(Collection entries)
+++

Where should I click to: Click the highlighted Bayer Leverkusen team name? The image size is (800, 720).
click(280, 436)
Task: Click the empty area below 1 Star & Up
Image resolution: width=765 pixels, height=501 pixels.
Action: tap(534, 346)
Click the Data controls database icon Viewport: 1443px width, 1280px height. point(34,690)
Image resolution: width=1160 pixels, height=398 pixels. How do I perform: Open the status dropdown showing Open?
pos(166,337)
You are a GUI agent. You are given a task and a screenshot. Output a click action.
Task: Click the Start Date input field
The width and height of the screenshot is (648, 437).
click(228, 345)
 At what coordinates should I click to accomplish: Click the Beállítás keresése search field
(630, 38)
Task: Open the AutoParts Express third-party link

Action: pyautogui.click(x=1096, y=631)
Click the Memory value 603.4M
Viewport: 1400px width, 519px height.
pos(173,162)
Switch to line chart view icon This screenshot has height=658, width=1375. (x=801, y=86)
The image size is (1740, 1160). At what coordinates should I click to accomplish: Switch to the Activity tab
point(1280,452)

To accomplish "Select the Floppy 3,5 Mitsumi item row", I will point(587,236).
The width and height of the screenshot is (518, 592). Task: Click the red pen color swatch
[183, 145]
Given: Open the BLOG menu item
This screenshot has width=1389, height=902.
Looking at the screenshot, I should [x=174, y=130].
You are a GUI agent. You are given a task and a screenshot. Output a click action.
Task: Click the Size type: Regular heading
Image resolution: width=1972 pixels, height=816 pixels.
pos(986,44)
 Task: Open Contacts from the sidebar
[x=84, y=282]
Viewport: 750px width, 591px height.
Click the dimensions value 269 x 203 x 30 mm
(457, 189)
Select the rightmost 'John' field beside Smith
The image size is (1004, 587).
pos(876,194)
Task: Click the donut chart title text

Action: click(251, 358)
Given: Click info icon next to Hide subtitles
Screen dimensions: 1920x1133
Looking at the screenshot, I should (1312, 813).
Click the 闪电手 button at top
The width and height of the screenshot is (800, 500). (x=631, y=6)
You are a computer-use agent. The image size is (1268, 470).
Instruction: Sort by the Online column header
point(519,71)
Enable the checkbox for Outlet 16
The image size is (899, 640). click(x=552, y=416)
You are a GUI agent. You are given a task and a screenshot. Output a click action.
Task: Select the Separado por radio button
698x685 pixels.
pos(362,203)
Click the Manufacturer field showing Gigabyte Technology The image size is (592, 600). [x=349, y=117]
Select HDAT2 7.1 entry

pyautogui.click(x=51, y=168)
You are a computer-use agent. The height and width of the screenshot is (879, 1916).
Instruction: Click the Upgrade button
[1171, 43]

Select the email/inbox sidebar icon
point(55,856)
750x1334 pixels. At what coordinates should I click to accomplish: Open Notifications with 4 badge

+++

Output the listing above as a JSON list of strings, with one string per line and blank lines omitted.

[
  "Where should I click to: Click the highlighted Bayer Leverkusen team name? The image size is (800, 720).",
  "click(280, 436)",
  "Task: Click the empty area below 1 Star & Up",
  "Image resolution: width=765 pixels, height=501 pixels.",
  "Action: tap(534, 346)",
  "Click the Data controls database icon Viewport: 1443px width, 1280px height. point(34,690)",
  "Image resolution: width=1160 pixels, height=398 pixels. How do I perform: Open the status dropdown showing Open?",
  "pos(166,337)",
  "You are a GUI agent. You are given a task and a screenshot. Output a click action.",
  "Task: Click the Start Date input field",
  "The width and height of the screenshot is (648, 437).",
  "click(228, 345)",
  " At what coordinates should I click to accomplish: Click the Beállítás keresése search field",
  "(630, 38)",
  "Task: Open the AutoParts Express third-party link",
  "Action: pyautogui.click(x=1096, y=631)",
  "Click the Memory value 603.4M",
  "Viewport: 1400px width, 519px height.",
  "pos(173,162)",
  "Switch to line chart view icon This screenshot has height=658, width=1375. (x=801, y=86)",
  "The image size is (1740, 1160). At what coordinates should I click to accomplish: Switch to the Activity tab",
  "point(1280,452)",
  "To accomplish \"Select the Floppy 3,5 Mitsumi item row\", I will point(587,236).",
  "The width and height of the screenshot is (518, 592). Task: Click the red pen color swatch",
  "[183, 145]",
  "Given: Open the BLOG menu item",
  "This screenshot has width=1389, height=902.",
  "Looking at the screenshot, I should [x=174, y=130].",
  "You are a GUI agent. You are given a task and a screenshot. Output a click action.",
  "Task: Click the Size type: Regular heading",
  "Image resolution: width=1972 pixels, height=816 pixels.",
  "pos(986,44)",
  " Task: Open Contacts from the sidebar",
  "[x=84, y=282]",
  "Viewport: 750px width, 591px height.",
  "Click the dimensions value 269 x 203 x 30 mm",
  "(457, 189)",
  "Select the rightmost 'John' field beside Smith",
  "The image size is (1004, 587).",
  "pos(876,194)",
  "Task: Click the donut chart title text",
  "Action: click(251, 358)",
  "Given: Click info icon next to Hide subtitles",
  "Screen dimensions: 1920x1133",
  "Looking at the screenshot, I should (1312, 813).",
  "Click the 闪电手 button at top",
  "The width and height of the screenshot is (800, 500). (x=631, y=6)",
  "You are a computer-use agent. The image size is (1268, 470).",
  "Instruction: Sort by the Online column header",
  "point(519,71)",
  "Enable the checkbox for Outlet 16",
  "The image size is (899, 640). click(x=552, y=416)",
  "You are a GUI agent. You are given a task and a screenshot. Output a click action.",
  "Task: Select the Separado por radio button",
  "698x685 pixels.",
  "pos(362,203)",
  "Click the Manufacturer field showing Gigabyte Technology The image size is (592, 600). [x=349, y=117]",
  "Select HDAT2 7.1 entry",
  "pyautogui.click(x=51, y=168)",
  "You are a computer-use agent. The height and width of the screenshot is (879, 1916).",
  "Instruction: Click the Upgrade button",
  "[1171, 43]",
  "Select the email/inbox sidebar icon",
  "point(55,856)",
  "750x1334 pixels. At what coordinates should I click to accomplish: Open Notifications with 4 badge"
]